Task requirements:
1. Answer these questions from the Empire Resorts rights offering text:
(a) What telephone number should banks and brokerage firms call with questions?
(b) What date is defined as the Record Date?
(c) What is the Subscription Price per share of Common Stock?
2. Write a continuation of the Empire Resorts rights offering text that picks up after its final sentence.
-- BEGIN Source passage --
If you have any questions concerning the rights offering, please contact the information agent, Morrow & Co., LLC, the Information Agent, 470 West Avenue, 3 rd Floor, Stamford, CT 06902, by telephone (shareholder may call (855) 201-1081 and banks and brokerage firms may call (203) 658-9400 or by email (empire.info@morrowco.com).

 

Sincerely,
 

 

Empire Resorts, Inc.

Exhibit 99.5

EMPIRE RESORTS, INC.

UP TO 7,042,254 SHARES OF COMMON STOCK

ISSUABLE UPON EXERCISE OF NON-TRANSFERABLE RIGHTS

TO SUBSCRIBE FOR SUCH SHARES

THE SUBSCRIPTION RIGHTS ARE EXERCISABLE UNTIL 5:00 P.M., NEW YORK CITY TIME,

ON FEBRUARY 2, 2015, SUBJECT TO EXTENSION OR EARLIER TERMINATION.

January 5, 2015

To Securities Dealers, Commercial Banks,

Trust Companies and Other Nominees:

This letter is being distributed to securities dealers, commercial banks, trust companies and other nominees in connection with the rights offering (the “ Rights Offering ”) by Empire Resorts, Inc. (the “ Company ”) of shares of common stock, par value $0.01 per share (the “ Common Stock ”) of the Company, pursuant to non-transferable subscription rights (the “ Rights ”) distributed to all holders of record of shares of Common Stock and Series B Preferred Stock, par value $0.01 per share (the “ Series B Preferred Stock ”) on January 2, 2015 (the “ Record Date ”). The Rights and Common Stock are described in the accompanying offering prospectus covering the Rights and the shares of Common Stock issuable upon their exercise dated January 5, 2015 (the “ Prospectus Supplement ”).

In the Rights Offering, the Company is offering an aggregate of 7,042,254 shares of Common Stock, as described in the Prospectus Supplement.

The Rights will expire, if not exercised prior to 5:00 p.m., New York City time, on February 2, 2015 (the “ Expiration Date” ), subject to extension or earlier termination.

As described in the Prospectus Supplement, each beneficial owner of shares of Common Stock registered in the name of such beneficial owner or the name of a nominee is entitled to one Right for each 5.6 shares of Common Stock owned, or into which the Series B Preferred Stock was convertible, on the Record Date. Each Right allows the holder thereof to subscribe for one share of Common Stock (the “ Basic Subscription Right ”) at the cash price of $7.10 per share (the “ Subscription Price ”). For example, if a Rights holder owned 56 shares of Common Stock as of the Record Date, it would receive 10 Rights and would have the right to purchase 10 shares of Common Stock for the Subscription Price each.
-- END Source passage --
-- BEGIN Stored data --
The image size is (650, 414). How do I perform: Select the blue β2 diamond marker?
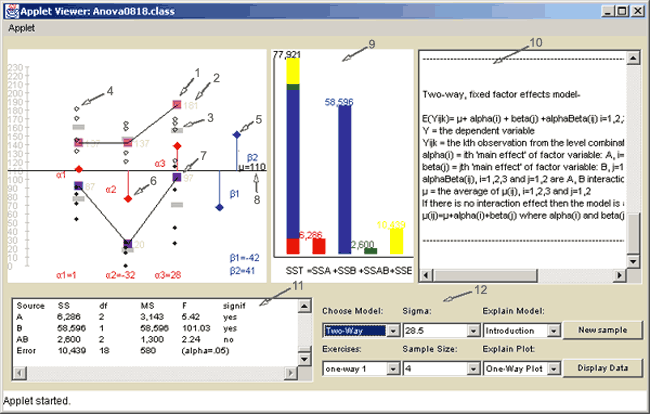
-- END Stored data --
Answers below:
1.
(a) (203) 658-9400
(b) January 2, 2015
(c) $7.10 per share

2.
If a Rights holder purchases all of the shares of Common Stock available to it pursuant to its Basic Subscription Right, it may also exercise an oversubscription right (the “ Oversubscription Right ”) to purchase a portion of any shares of Common Stock that are not purchased by holders through the exercise of their Basic Subscription Rights (such shares, the “ Unsubscribed Shares ”), up to the number of shares it purchased under the Basic Subscription Right. To the extent the number of the Unsubscribed Shares is not sufficient to satisfy all of the properly exercised Oversubscription Right requests, then the available shares will be prorated among those who properly exercised their Oversubscription Right based on the number of shares each rights holder subscribed for under the Oversubscription Right.

Each Rights holder will be required to submit payment in full for all the shares it wishes to buy with its Basic Subscription Right and its Oversubscription Right. Because the Company will not know the total number of Unsubscribed Shares prior to the Expiration Date, if a Rights holder wishes to maximize the number of shares it may purchase pursuant to the Rights holder’s Oversubscription Right, such holder will need to deliver payment in an amount equal to the aggregate Subscription Price for the maximum number of shares of Common Stock available to the Rights holder, assuming that no holders other than such Rights holder purchases any shares of Common Stock pursuant to the Basic Subscription Right and Oversubscription Right. Any excess subscription


payments received by Continental Stock Transfer & Trust Company (the “ Subscription Agent ”) will be returned, without interest, as soon as practicable after the termination of the Rights Offering.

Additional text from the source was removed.